* _Short task_:
Convert the material below into a JSON list of strings, one string per line, leaving out blank lines.

■ ■ ■

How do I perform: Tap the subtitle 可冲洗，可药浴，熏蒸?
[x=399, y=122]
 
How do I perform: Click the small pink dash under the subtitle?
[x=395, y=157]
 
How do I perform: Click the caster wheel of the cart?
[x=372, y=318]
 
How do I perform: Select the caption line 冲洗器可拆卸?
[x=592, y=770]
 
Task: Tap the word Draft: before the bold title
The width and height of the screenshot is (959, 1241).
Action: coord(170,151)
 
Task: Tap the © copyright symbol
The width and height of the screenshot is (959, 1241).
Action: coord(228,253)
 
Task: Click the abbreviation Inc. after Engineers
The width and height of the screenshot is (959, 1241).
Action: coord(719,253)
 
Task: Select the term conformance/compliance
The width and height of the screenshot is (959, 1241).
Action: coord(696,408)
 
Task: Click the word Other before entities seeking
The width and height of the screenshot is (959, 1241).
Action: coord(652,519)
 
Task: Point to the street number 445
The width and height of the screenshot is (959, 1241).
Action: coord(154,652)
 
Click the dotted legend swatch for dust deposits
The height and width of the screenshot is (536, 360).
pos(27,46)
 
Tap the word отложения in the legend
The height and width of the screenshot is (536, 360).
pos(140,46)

■ ■ ■

* _Reply_:
[
  "How do I perform: Tap the subtitle 可冲洗，可药浴，熏蒸?",
  "[x=399, y=122]",
  "How do I perform: Click the small pink dash under the subtitle?",
  "[x=395, y=157]",
  "How do I perform: Click the caster wheel of the cart?",
  "[x=372, y=318]",
  "How do I perform: Select the caption line 冲洗器可拆卸?",
  "[x=592, y=770]",
  "Task: Tap the word Draft: before the bold title",
  "The width and height of the screenshot is (959, 1241).",
  "Action: coord(170,151)",
  "Task: Tap the © copyright symbol",
  "The width and height of the screenshot is (959, 1241).",
  "Action: coord(228,253)",
  "Task: Click the abbreviation Inc. after Engineers",
  "The width and height of the screenshot is (959, 1241).",
  "Action: coord(719,253)",
  "Task: Select the term conformance/compliance",
  "The width and height of the screenshot is (959, 1241).",
  "Action: coord(696,408)",
  "Task: Click the word Other before entities seeking",
  "The width and height of the screenshot is (959, 1241).",
  "Action: coord(652,519)",
  "Task: Point to the street number 445",
  "The width and height of the screenshot is (959, 1241).",
  "Action: coord(154,652)",
  "Click the dotted legend swatch for dust deposits",
  "The height and width of the screenshot is (536, 360).",
  "pos(27,46)",
  "Tap the word отложения in the legend",
  "The height and width of the screenshot is (536, 360).",
  "pos(140,46)"
]